WORK TO DO ▸
Render the data as a two-column CSV with the headers text and answer, one row per answer, each value in a single quoted field with line breaks replaced by spaces. Begin at the line containing "Where should I click to: Click the third" and stop after the line containing "pyautogui.click(x=74, y=123)", and leave the pictures out.

* Begin SUPPLIED MATERIAL *

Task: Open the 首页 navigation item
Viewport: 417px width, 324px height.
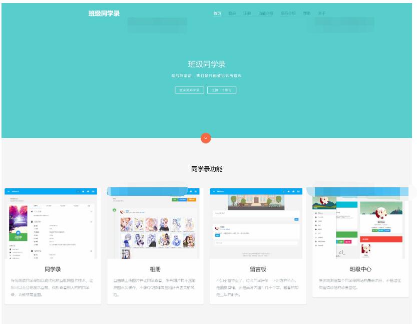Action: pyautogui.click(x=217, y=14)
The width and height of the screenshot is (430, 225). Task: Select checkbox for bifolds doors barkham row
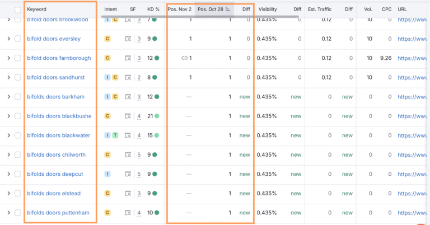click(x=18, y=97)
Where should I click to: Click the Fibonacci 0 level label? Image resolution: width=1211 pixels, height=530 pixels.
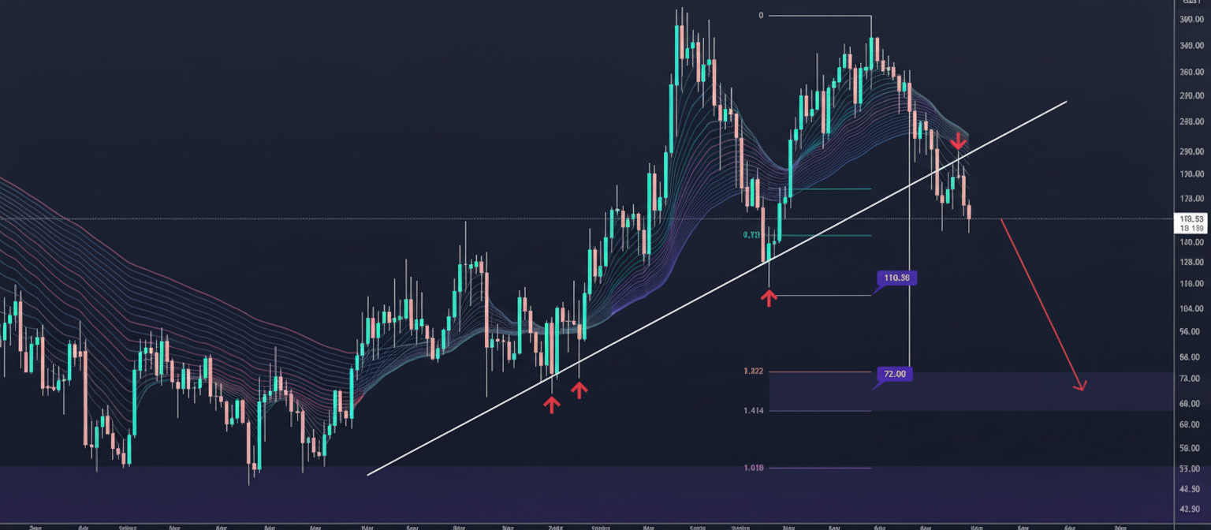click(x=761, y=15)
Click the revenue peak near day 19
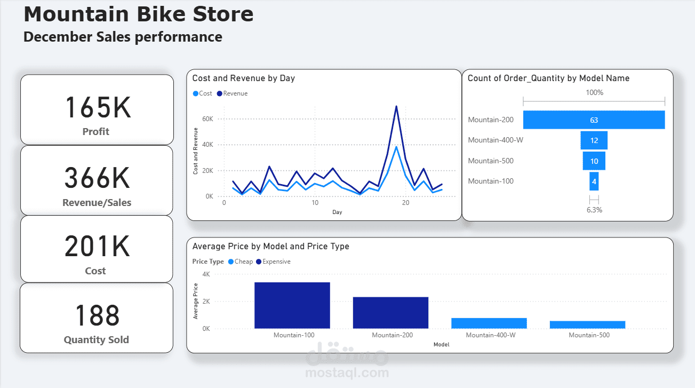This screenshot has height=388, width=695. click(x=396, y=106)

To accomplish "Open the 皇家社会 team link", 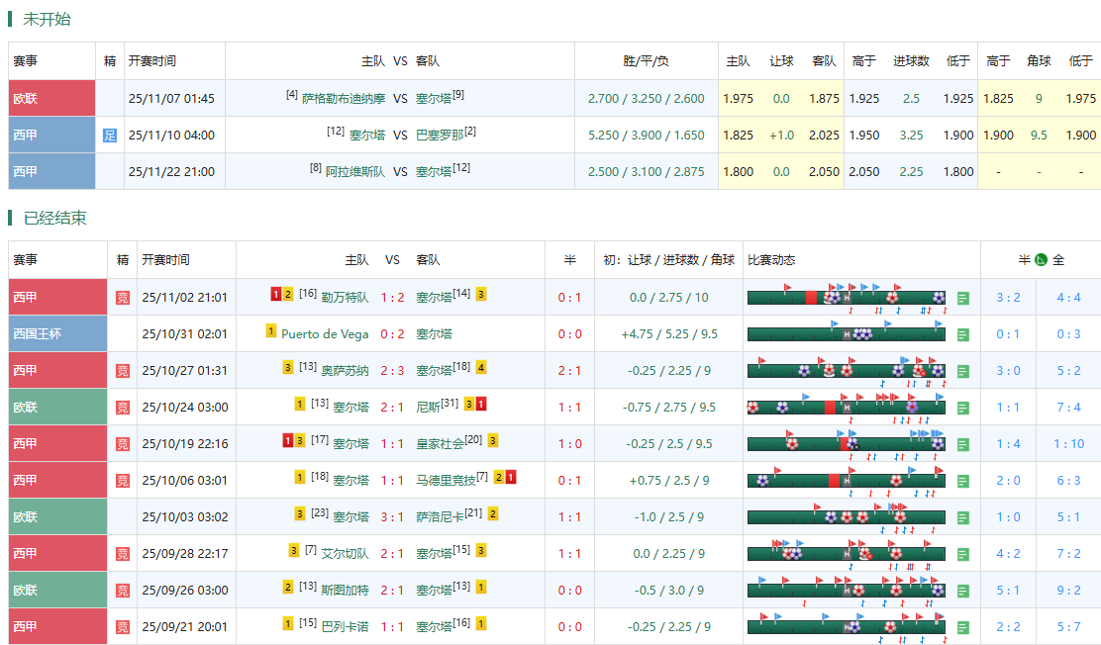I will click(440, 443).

* End SUPPLIED MATERIAL *
* Begin SUPPLIED MATERIAL *

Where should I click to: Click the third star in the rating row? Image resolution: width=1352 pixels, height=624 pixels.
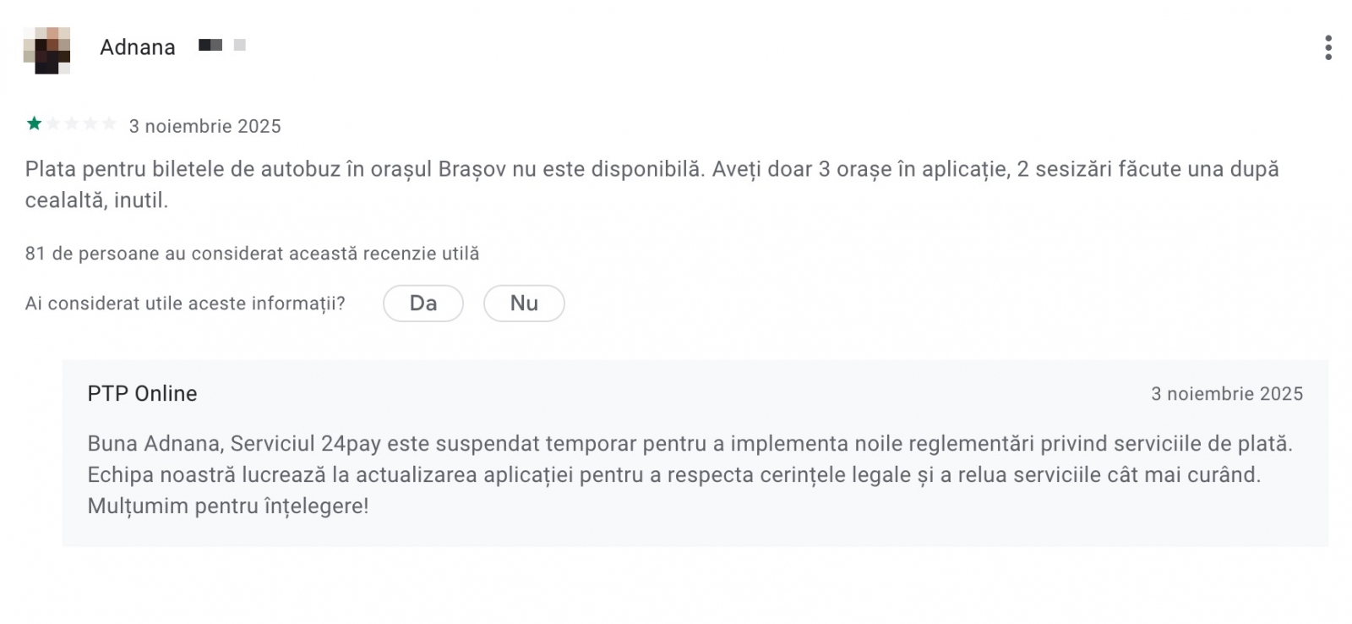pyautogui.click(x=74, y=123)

* End SUPPLIED MATERIAL *

ANSWER TO THIS PROBLEM ▸
text,answer
"Where should I click to: Click the third star in the rating row? Image resolution: width=1352 pixels, height=624 pixels.","pyautogui.click(x=74, y=123)"